Since the mid-1990s, when the first planet around another sun-like star was discovered, astronomers have been amassing what is now a large collection of exoplanets—nearly 3,500 have been confirmed so far. In a new study, researchers have classified these planets in much the same way that biologists identify new animal species and have learned that the majority of exoplanets found to date fall into two distinct size groups: rocky Earth-like planets and larger mini-Neptunes. The team used data from NASA‘s Kepler mission and the W. M. Keck Observatory on Maunakea.
“This is a major new division in the family tree of planets, analogous to discovering that mammals and lizards are distinct branches on the tree of life,” says Andrew Howard, now a professor of astronomy at the California Institute of Technology, who conducted most of the work while at the University of Hawaiʻi at Mānoa Institute for Astronomy (IfA). The lead author of the new study, to be published in The Astronomical Journal, is UH Mānoa’s Benjamin J. (B. J.) Fulton, a graduate student in Howard’s group who splits his time between IfA and Caltech. This project will be a major portion of his doctoral thesis.
In essence, their research shows that our galaxy has a strong preference for two types of planets: rocky planets up to 1.75 times the size of Earth, and gas-enshrouded mini-Neptune worlds, which are from 2 to 3.5 times the size of Earth (or somewhat smaller than Neptune). Our galaxy rarely makes planets with sizes in between these two groups.
“Astronomers like to put things in buckets,” says Fulton. “In this case, we have found two very distinct buckets for the majority of the Kepler planets.”
Since the Kepler mission launched in 2009, it has identified and confirmed more than 2,300 exoplanets. Kepler specializes in finding planets close to their stars, so the majority of these planets orbit more closely than Mercury, which circles the sun at roughly one-third of the Earth-sun distance. Most of these close-in planets were found to be roughly between the size of Earth and Neptune, which is about 4 times the size of Earth. But, until now, the planets were found to have a variety of sizes spanning this range and were not known to fall into two size groups.

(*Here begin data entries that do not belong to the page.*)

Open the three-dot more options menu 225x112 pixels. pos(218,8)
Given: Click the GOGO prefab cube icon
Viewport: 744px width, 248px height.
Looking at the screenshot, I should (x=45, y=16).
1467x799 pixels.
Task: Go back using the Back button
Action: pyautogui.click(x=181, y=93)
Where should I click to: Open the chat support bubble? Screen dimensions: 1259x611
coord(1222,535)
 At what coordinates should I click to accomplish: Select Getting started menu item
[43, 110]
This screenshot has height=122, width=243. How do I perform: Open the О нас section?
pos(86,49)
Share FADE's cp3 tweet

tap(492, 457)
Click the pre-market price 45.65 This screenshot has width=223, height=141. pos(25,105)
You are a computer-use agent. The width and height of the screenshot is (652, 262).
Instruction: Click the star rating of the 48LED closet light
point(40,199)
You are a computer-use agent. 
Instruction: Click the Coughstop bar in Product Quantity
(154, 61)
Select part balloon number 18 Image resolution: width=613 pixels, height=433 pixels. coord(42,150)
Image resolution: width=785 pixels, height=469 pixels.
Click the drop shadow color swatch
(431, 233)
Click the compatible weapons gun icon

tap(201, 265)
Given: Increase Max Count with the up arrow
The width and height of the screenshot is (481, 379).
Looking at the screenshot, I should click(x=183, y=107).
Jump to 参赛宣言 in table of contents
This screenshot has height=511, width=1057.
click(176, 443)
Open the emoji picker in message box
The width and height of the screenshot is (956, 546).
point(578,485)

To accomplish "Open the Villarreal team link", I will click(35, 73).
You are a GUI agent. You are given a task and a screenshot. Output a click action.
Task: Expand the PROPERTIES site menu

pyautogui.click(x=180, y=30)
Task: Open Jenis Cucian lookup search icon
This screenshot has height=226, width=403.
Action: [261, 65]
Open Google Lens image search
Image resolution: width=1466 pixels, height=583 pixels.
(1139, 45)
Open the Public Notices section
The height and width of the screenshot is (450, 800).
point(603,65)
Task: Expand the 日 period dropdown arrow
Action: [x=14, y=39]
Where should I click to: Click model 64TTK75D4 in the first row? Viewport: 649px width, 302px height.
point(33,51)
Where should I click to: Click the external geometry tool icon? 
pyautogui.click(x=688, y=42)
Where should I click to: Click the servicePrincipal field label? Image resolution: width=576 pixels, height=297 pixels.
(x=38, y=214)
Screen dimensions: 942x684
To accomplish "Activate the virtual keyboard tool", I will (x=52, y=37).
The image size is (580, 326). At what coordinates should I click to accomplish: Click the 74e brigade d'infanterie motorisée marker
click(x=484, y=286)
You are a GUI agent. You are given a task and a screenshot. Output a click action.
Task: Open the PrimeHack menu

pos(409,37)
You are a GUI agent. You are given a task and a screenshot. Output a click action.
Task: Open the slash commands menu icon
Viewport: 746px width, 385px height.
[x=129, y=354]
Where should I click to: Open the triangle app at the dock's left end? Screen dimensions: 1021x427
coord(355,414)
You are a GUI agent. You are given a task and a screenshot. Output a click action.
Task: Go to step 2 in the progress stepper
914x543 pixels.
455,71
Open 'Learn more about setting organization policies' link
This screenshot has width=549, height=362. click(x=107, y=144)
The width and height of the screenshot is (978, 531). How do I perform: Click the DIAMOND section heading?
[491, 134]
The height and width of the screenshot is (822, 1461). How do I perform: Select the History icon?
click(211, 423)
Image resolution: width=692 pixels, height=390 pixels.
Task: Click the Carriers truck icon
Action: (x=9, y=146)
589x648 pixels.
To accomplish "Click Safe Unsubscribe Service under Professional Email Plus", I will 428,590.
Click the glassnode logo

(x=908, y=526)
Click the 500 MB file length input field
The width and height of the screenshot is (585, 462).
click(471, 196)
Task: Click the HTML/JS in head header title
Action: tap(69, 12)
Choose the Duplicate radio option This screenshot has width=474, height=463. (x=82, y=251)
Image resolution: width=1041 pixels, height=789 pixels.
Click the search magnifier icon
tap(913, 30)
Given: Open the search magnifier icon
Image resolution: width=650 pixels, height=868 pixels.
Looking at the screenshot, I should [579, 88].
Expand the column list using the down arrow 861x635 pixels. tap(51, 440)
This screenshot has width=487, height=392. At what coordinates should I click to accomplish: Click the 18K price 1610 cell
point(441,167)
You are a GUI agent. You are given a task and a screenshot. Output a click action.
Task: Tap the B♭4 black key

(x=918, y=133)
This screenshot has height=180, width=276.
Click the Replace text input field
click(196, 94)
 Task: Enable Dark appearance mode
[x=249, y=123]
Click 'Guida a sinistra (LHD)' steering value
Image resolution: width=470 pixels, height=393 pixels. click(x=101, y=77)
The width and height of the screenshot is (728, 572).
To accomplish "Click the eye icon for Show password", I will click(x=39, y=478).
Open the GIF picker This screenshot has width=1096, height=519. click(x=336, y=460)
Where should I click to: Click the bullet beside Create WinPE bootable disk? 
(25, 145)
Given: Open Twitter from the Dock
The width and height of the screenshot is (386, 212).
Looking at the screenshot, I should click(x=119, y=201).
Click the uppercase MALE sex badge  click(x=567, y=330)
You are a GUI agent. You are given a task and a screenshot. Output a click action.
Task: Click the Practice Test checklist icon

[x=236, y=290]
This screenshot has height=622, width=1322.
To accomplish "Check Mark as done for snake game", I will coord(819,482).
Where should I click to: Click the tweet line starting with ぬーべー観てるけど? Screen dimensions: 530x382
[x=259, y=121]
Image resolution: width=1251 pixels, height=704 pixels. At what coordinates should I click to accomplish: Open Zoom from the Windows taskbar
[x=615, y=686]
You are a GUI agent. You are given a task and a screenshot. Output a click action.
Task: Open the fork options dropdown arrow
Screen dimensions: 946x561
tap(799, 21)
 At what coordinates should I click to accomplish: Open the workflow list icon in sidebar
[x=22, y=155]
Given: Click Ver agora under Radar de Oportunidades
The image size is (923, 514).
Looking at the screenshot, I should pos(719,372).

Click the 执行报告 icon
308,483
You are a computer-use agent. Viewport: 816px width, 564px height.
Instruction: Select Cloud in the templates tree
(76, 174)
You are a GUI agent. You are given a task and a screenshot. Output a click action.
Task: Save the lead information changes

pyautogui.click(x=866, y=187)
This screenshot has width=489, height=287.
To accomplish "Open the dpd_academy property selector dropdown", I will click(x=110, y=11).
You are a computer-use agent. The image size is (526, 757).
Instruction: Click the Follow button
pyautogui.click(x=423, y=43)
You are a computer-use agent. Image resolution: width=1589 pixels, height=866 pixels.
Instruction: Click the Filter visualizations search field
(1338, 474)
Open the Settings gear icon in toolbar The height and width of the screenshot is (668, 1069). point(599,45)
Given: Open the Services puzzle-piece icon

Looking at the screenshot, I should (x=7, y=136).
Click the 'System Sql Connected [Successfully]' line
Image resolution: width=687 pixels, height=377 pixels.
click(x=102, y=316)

“In the solar system, there are no planets with sizes between Earth and Neptune,” says Erik Petigura, co-author of the study and a Hubble Postdoctoral Fellow at Caltech. “One of the great surprises from Kepler is that nearly every star has at least one planet larger than Earth but smaller than Neptune. We’d really like to know what these mysterious planets are like and why we don’t have them in our own solar system.”